Problem A: According to the writing-style guide, where should a change of focus be made?
Problem B: Duplicate the stretch of the writing-style guide from "Many sentences have" through "finished my duties)".
Problem C: Go on with the writing-style guide from its last line.

Source passage:
::::::::::

A paragraph should start with a sentence (or a pair) that explains the main idea, and then explain, develop or support it in the following sentences. There should be no sentences adding unimportant information or moving the focus somewhere else. Change of focus should be done at a new paragraph. Information that is unimportant at a given paragraph may be used at another one that deals with that idea. Narrations may not follow this, but should try to do to a certain degree. And of course, they shouldn't have just 1 or 2 sentences.

Voice[edit]

Verbs can be in the active voice ("Palermo kicked the ball") or in the passive ("The ball was kicked by Palermo"). If possible, the active voice is better. A sentence should not mix active and passive voice (such as in "Palermo kicked the ball, and a goal was scored")

Passive voice may be accepted when the emphasis is on the object the action has been done to ("The ball was kicked so hard that it broke the net") or when the actor is unimportant ("The goal could be seen from anywhere in the stadium"). It is important, even mandatory, when a technical process is described. It is also properly used when the object of an introductory sentence becomes the subject of later sentences ("Maradona introduced Palermo in the field at the XX minute. Palermo became the main player of the match, and scored 3 goals")

Tenses[edit]

Active voice

  • Simple tense (I write/wrote/will write), the action is in the present, past or future in relation to the writer.
  • Perfect tense (I have written/had written/will have written), the action was or will be completed before amother action or time
  • Progressive tense (I am writing/was writing/will be writing), the acton is done in an ongoing manner; there are both simple and perfect progressive tenses

Many sentences have a main verb, and a secondary verb subordinated to it. When the main verb is in the past or past perfect the subordinated verb must be in the past or past perfect. If it isn't, the subordinated verb may be in ay tense, to suit the sentence needs.

  • simple present-simple present: actions done in the same time (I am happy because the day is shiny)
  • simple present-simple past: for an action done before the current one (I am happy because my uncle gave me a present)
  • simple present-present perfect: a time period from some point in the past to the present (I am happy because I have finished my duties)
  • simple past-simple past: an action finished before another, both in the past (The mission failed because the complot was discovered)
  • simple past-past perfect: to show an earlier action (The mission failed because the agent was away from his duty)
  • simple past-simple present: to state a general truth (Galileo told that Earth spins around the Sun)

::::::::::

Data section:

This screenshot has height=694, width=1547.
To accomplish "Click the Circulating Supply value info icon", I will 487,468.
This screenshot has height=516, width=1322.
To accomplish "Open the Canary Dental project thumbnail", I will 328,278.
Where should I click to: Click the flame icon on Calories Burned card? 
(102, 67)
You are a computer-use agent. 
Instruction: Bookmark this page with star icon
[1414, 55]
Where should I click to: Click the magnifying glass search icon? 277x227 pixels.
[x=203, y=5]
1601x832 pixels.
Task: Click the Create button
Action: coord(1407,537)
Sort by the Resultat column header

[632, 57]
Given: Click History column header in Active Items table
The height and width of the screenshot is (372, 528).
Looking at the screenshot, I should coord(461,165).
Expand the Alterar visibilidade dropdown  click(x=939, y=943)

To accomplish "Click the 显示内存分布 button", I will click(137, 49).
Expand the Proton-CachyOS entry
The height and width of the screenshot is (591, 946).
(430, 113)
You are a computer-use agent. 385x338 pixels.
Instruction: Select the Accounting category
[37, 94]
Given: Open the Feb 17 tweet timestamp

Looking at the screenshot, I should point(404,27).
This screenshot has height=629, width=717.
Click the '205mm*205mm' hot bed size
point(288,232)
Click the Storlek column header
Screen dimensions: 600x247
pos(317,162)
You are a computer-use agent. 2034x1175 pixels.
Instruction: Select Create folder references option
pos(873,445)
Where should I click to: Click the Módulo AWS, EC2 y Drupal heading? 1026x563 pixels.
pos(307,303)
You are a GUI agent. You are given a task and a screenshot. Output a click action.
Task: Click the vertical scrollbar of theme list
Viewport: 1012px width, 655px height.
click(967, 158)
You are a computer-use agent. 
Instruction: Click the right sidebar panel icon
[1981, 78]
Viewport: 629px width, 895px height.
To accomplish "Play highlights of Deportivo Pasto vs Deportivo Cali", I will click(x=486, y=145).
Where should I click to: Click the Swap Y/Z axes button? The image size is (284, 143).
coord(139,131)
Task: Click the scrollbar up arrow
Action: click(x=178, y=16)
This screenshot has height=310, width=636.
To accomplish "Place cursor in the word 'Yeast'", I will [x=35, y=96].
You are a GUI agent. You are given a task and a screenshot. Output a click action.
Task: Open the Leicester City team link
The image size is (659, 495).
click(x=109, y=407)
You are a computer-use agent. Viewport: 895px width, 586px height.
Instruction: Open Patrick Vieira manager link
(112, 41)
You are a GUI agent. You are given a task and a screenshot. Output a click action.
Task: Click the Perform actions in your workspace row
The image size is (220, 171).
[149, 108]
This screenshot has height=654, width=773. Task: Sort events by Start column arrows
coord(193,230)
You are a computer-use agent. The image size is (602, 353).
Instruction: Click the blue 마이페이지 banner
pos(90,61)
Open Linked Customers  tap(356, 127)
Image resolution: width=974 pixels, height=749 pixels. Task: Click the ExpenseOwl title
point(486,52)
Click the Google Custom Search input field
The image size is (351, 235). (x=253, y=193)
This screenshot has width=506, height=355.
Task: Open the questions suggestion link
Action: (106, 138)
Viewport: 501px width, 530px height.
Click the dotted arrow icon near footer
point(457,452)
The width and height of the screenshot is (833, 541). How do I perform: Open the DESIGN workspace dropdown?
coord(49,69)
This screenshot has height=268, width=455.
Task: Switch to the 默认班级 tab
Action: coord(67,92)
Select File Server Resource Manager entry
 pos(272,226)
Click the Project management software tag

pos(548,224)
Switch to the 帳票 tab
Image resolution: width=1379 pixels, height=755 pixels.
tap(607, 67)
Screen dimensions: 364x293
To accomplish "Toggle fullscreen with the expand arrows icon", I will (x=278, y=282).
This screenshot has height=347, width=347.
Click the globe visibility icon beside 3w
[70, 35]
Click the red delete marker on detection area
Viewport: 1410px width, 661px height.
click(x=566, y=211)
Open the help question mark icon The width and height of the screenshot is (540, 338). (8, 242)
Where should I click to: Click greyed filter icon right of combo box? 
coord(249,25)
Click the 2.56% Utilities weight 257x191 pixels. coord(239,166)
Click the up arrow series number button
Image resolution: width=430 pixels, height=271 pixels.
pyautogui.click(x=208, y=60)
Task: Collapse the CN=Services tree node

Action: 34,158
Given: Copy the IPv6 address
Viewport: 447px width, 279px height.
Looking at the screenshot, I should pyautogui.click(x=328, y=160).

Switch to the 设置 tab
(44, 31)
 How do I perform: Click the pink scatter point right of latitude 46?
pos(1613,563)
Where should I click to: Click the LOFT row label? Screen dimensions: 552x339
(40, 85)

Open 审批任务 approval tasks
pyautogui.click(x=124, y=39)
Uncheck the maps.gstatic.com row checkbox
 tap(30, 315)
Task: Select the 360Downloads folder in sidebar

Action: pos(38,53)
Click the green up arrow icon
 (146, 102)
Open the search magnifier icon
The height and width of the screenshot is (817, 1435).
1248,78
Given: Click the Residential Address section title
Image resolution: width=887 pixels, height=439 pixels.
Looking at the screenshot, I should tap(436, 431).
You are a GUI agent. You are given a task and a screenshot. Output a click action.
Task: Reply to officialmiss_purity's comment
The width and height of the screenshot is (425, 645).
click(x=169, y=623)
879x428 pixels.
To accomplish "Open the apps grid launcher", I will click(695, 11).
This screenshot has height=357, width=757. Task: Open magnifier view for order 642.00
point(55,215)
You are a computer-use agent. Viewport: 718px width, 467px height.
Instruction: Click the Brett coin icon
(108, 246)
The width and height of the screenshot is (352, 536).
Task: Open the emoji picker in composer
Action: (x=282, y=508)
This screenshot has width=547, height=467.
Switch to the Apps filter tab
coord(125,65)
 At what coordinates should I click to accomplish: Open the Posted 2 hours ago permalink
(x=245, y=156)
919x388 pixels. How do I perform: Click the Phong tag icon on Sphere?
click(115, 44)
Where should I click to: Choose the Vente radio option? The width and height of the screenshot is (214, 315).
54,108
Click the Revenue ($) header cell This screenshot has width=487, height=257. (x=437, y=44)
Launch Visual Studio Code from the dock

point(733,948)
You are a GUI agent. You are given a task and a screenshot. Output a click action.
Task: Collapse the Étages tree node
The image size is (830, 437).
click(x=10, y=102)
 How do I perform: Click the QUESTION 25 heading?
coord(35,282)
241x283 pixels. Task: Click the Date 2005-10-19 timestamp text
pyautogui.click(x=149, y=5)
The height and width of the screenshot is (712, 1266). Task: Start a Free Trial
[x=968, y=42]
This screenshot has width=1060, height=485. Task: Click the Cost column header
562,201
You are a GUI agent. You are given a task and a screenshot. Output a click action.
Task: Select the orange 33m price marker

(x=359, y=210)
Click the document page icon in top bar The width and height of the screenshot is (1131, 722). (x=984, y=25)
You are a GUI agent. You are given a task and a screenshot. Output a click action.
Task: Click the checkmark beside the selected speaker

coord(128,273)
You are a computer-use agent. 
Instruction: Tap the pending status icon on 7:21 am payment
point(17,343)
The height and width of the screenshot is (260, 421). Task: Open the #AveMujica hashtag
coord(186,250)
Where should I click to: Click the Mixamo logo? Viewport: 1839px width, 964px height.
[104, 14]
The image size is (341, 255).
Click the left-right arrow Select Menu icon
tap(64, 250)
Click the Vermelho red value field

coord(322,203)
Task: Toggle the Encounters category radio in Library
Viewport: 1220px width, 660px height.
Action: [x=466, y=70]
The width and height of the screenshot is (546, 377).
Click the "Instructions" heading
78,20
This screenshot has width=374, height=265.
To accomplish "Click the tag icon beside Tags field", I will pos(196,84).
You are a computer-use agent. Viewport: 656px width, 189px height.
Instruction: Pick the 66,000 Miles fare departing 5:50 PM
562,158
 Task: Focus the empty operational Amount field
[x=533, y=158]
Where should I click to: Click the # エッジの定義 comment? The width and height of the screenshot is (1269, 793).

::::::::::

Reply A: At a new paragraph.

Reply B:
Many sentences have a main verb, and a secondary verb subordinated to it. When the main verb is in the past or past perfect the subordinated verb must be in the past or past perfect. If it isn't, the subordinated verb may be in ay tense, to suit the sentence needs.

  • simple present-simple present: actions done in the same time (I am happy because the day is shiny)
  • simple present-simple past: for an action done before the current one (I am happy because my uncle gave me a present)
  • simple present-present perfect: a time period from some point in the past to the present (I am happy because I have finished my duties)

Reply C:
  • present perfect or past perfect: always followed by simple past
  • simple future-simple present: two actions in the future, taking place at the same time (He will leave the city by the time the bus leaves the station)
  • simple future-simple past: an action previous to a future one (The mission will fail if the police discovered the complot before the fixed time)
  • simple future-present perfect: a future action previous to another future one (The mission will fail if our agent has not finished his work in time)
  • future perfect: always followed by simple present or present perfect

Transition of ideas[edit]

  • Adittion: again, also, and, and then, besides, equally important, finally, first, further, furthermore, in addition, in the first place, last, moreover, next, second, still, too
  • Comparison: also, in the same way, likewise, similarly
  • Contrast: although, and yet, at the same time, but at the same time, despite that, even so, even though, for all that, however, in contrast, in spite of, instead, nevertheless, notwithstanding, on the contrary, on the other hand, otherwise, regardless, still, though, yet
  • Example: after all, as an illustration, even, for example, for instance, in conclusion, indeed, in fact, in other words, in short, it is true, of course, namely, specifically, that is, to illustrate, thus, truly
  • Summary: all in all, altogether, as has been said, finally, in brief, in conclusion, in other words, in particular, in short, in simpler terms, in summary, on the whole, that is, therefore, to put it differently, to summarize
  • Time sequence: after a while, afterward, again, also, and then, as long as, at last, at length, at that time, before, besides, earlier, eventually, finally, formerly, further, furthermore, in addition, in the first place, in the past, last, lately, meanwhile, moreover, next, now, presently, second, shortly, simultaneously, since, so far, soon, still, subsequently, then, thereafter, too, until, until now, when

Contrast of ideas[edit]

Some words to make contrast with a previous clause or sentence are However (sin embargo), But (pero, sino), Nevertheless (no obstante), Yet (aún así). Although (aunque) may be used at the begining of the sentence, Even Though is a stronger version of Although.

"Besides" mean "in addition". It can be at the begining of the sentence (Besides doing X, Y), or at the begining of a sentence linking it to a clause in the previous one (X. Besides, Y). This use may be replaced with "Moreover", which is more formal. "Anyway" and "In any case" are informal.

"Otherwise" can be an adverb of manner or a conjuction. As an adverb of manner it goes after the verb and means "in a different way" (if you build it otherwise, it won't work the same way). As a conjunction it means "if not / or else". (he must be sleeping, otherwise he would answer the phone.)

"So" can be a conjunction, or an adverb of degree. As an adverb, it goes before the adjetive (he's so smart). As a conjunction, it means "in consequence" or "as a result" and goes before the result clause (it's raining, so I took an umbrella). "therefore" is a more formal conjunction for this.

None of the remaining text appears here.